During the January weight-loss season, the company is fighting back on two fronts: running ads that tap into our emotions about cheese and ice cream and pushing revamped digital services to the marketing forefront. Unlike its rival Jenny Craig, it is no longer relying on celebrities.

A new, emotionally evocative Weight Watchers ad shows the changes in a woman's buttocks from birth through middle age and refers to the difficulty of managing your weight. The ad, crafted by Wieden + Kennedy, snagged 2.2 million views on YouTube from Dec. 26 to Jan. 6 and is part of the brand’s "Help with the Hard Part" campaign, which started with a 60-second spot illustrating our irrational connections to food.

Maurice Herrera, senior VP-marketing since last October, said that the brand is determined to be more honest about overeating. "The ads are the first chapter. Only when we embrace the tricky relationship we all have with [eating] will we be able to change our relationship with food ... for good," he stated.

Social media reinforces the message. "We are focusing our social content on helping with the weight-loss journey to extend the conversation to more people," said Herrera. For instance, a popular Facebook post called "Shy Gouda," says, "When you don't want to mingle with people, it’s easy to find yourself mingling with cheese. We’re here to help you stay on track."

The company is also stepping up its digital game. 

Branded apps for tracking weight, food and activity and for building recipes are included in its online memberships. For the first time, the company is also providing one-on-one online advice from Weight Watchers coaches to its online-only members (online members pay about $20 a month, compared to regular members who pay $45-$70 monthly).  Since mid-December the coaches have been available for online chats 24 hours a day. And perhaps most importantly, members can now sync their Fitbit and Jawbone devices with their Weight Watchers account.

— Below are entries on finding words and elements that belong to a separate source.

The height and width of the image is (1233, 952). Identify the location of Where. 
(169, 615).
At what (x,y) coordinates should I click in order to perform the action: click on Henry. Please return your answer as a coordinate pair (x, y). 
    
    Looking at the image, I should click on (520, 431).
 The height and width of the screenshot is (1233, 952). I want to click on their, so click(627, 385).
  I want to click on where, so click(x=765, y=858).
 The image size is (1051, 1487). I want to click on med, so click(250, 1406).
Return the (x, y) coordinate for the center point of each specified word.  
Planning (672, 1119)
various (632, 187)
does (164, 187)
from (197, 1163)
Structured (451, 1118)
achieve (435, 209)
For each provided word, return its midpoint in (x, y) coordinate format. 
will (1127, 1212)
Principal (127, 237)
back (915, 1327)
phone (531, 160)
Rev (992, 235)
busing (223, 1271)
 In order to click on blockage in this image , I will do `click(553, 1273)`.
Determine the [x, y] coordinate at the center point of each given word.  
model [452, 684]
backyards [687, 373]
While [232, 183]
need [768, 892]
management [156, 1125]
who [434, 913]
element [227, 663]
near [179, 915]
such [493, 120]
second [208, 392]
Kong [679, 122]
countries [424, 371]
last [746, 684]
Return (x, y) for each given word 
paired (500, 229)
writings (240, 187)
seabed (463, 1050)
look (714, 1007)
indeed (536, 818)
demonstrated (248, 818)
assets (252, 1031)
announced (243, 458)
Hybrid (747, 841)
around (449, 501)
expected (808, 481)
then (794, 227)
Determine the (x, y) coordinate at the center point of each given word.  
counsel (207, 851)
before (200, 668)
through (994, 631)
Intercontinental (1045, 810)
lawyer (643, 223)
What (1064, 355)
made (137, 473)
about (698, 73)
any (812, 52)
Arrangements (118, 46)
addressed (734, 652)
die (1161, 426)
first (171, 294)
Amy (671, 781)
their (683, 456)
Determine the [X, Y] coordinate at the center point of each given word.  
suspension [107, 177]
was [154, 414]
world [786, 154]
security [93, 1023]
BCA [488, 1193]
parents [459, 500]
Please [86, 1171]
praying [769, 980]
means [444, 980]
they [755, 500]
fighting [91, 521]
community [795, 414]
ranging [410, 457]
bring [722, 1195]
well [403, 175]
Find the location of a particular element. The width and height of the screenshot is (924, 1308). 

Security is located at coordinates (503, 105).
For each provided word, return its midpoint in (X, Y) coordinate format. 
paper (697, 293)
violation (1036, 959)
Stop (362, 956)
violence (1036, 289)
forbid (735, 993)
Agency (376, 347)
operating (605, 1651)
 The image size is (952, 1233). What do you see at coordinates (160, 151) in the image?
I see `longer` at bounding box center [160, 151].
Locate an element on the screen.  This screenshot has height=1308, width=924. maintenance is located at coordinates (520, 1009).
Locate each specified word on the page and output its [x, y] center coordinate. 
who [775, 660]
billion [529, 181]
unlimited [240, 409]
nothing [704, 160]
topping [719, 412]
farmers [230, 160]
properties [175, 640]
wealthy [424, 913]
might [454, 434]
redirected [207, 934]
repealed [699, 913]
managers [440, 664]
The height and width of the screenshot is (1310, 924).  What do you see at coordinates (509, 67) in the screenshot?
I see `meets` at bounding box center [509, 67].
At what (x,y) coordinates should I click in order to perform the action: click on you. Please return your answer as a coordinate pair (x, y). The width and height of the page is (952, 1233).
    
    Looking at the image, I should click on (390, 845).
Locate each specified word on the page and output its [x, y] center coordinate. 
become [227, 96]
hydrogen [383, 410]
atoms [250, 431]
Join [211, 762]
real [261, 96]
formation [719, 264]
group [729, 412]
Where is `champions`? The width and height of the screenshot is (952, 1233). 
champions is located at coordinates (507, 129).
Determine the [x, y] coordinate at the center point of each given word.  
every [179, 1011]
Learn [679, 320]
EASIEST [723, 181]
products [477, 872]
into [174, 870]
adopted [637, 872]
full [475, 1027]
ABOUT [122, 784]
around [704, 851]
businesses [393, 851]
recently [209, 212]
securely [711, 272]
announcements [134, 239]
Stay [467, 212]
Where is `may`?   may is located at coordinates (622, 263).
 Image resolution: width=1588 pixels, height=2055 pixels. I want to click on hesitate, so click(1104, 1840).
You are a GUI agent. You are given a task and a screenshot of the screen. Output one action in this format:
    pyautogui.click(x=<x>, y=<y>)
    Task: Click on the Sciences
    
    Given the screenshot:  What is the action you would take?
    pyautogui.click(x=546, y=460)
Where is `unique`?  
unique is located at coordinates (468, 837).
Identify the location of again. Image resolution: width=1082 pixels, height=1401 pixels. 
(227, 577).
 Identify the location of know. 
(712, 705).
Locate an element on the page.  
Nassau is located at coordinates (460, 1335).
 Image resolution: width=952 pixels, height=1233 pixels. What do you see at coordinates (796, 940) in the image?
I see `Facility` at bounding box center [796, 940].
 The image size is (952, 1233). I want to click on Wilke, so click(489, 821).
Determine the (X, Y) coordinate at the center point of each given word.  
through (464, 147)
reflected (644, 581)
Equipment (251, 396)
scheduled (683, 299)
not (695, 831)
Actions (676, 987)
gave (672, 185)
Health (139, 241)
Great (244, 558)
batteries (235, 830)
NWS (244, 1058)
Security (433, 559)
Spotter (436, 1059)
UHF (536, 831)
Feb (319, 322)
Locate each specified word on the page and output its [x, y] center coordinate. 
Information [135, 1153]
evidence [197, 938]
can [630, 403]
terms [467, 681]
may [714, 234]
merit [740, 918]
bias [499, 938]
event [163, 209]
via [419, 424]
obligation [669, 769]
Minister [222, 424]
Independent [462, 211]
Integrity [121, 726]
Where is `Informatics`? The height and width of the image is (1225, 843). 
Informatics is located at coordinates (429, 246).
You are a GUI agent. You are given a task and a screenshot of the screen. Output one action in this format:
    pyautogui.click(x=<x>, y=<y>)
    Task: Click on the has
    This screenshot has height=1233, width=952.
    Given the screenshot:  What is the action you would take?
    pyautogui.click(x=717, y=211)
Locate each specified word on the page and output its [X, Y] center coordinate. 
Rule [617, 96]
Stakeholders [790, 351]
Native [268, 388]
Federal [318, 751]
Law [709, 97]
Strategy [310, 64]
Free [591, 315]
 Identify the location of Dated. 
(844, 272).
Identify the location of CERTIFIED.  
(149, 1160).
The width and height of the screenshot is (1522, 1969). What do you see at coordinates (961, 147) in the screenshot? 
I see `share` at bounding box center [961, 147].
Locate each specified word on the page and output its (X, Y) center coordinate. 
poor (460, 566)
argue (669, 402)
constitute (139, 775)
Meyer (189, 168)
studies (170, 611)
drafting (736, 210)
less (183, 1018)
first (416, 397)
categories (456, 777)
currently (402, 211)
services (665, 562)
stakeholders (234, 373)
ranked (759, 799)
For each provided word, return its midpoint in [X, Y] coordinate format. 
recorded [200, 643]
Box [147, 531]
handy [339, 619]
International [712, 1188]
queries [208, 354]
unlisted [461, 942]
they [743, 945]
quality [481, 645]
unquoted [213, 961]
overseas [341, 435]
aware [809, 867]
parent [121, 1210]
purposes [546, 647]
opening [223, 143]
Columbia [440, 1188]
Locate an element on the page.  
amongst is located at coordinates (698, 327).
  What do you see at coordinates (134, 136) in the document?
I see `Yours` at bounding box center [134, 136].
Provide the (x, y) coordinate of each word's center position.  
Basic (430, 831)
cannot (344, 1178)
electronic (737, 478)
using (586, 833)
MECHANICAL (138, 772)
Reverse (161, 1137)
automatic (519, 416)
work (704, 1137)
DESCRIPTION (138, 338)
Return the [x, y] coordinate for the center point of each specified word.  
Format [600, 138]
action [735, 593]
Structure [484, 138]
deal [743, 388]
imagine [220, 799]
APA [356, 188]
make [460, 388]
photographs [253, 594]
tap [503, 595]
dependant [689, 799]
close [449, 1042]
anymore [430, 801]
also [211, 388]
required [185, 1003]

We can expect more cross-brand partnerships when traditional weight-loss brands realize they complement, rather than compete, with the wearables, say experts.  "Wearables are great at helping people to track activity but have been unable to crack the rest of the weight-loss code, " said Philip J. Ryan, director of E-Edge, a management-training firm. "Meanwhile, brands like Weight Watchers have a proven approach that looks at the overall program, from what people consume to their support network. Together they could offer consumers a holistic ecosystem," he said.